[[ TEXT FOR ANALYSIS open ]]

Monkeypox vaccination programme to be rolled out across Ireland
A MONKEYPOX vaccination programme is to be rolled out across Ireland.
Although anyone can catch the virus, data from the latest outbreak shows higher levels of transmission in men who have sex with other men.
The World Health Organisation (WHO) has declared the outbreak a global health emergency.
The smallpox vaccine Imvanex/Jynneos, which is shown to be effective against monkeypox, will be offered to people in Northern Ireland over the coming months who are considered to be at higher risk of exposure.
The Republic will also roll out a vaccination programme, health minister Stephen Donnelly announced yesterday.
Two doses of the smallpox vaccine will be administered around 28 days apart. The programme in the Republic is expected to start as soon as possible.
"Monkeypox is usually a self-limiting illness, and most people recover within a few weeks, however the rapid spread of infection necessitates further measures beyond those currently in place," Mr Donnelly said.
"The evidence suggests this approach to targeted pre-exposure prophylaxis may be highly efficient in controlling further spread of the disease."
Dr Jillian Johnston, from the north's Public Health Agency, urged people to check for monkeypox symptoms, including rashes and blisters.
"If you have monkeypox symptoms, do not attend events or engage in any physical contact until you’ve called a GUM clinic and been assessed by a clinician," she said.

[[ TEXT FOR ANALYSIS closed ]]
[[ GIVEN DATA open ]]

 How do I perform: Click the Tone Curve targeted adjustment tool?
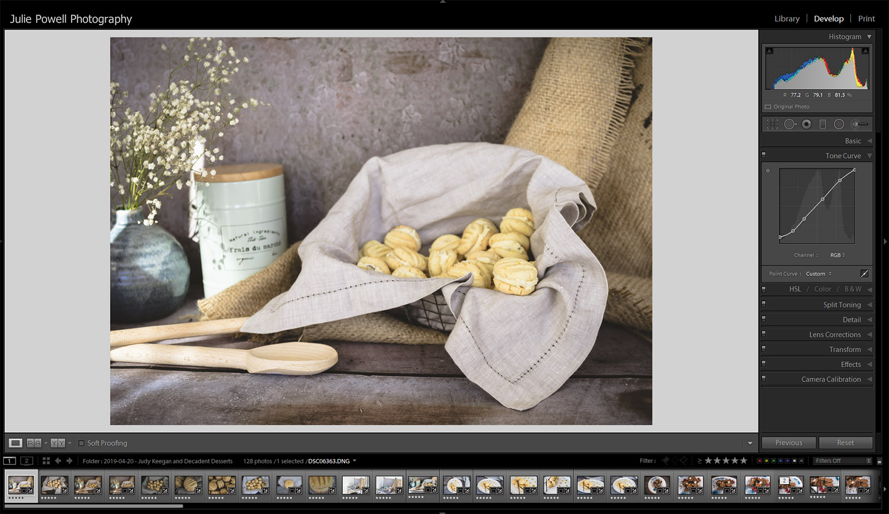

[[ GIVEN DATA closed ]]

| WORK ITEM |
Can you write the next few sentences of the article on Ireland's monkeypox vaccination programme, picking up after its final quote? None of the lines is needed here.

| RESULT OF THE TASK |
"It can take up to three weeks for symptoms to appear after being in contact with someone with monkeypox, so stay alert for symptoms after you have skin to skin or sexual contact with someone new."
Dr Johnston said GUM clinics will contact those eligible for a vaccine.
"We encourage everyone, regardless of their sexuality, to be vigilant about new spots, ulcers and blisters," she said.
Dr Hans Henri P. Kluge, from the World Health Organisation, said monkeypox is spreading rapidly through Europe.
From May 13 to July 22, around 12,000 cases were reported. Around eight per cent of people needed hospital treatment.
No deaths have been reported.
"While we acknowledge uncertainties about how this outbreak will play out, we must respond to the epidemiology before us, focusing on the most dominant mode of transmission – skin-to-skin contact during sexual encounters – and the groups at highest risk of infection," he said.
"As such, the responsibility for stopping this outbreak is necessarily a joint responsibility, shared between health institutions and authorities, governments and affected communities and individuals themselves."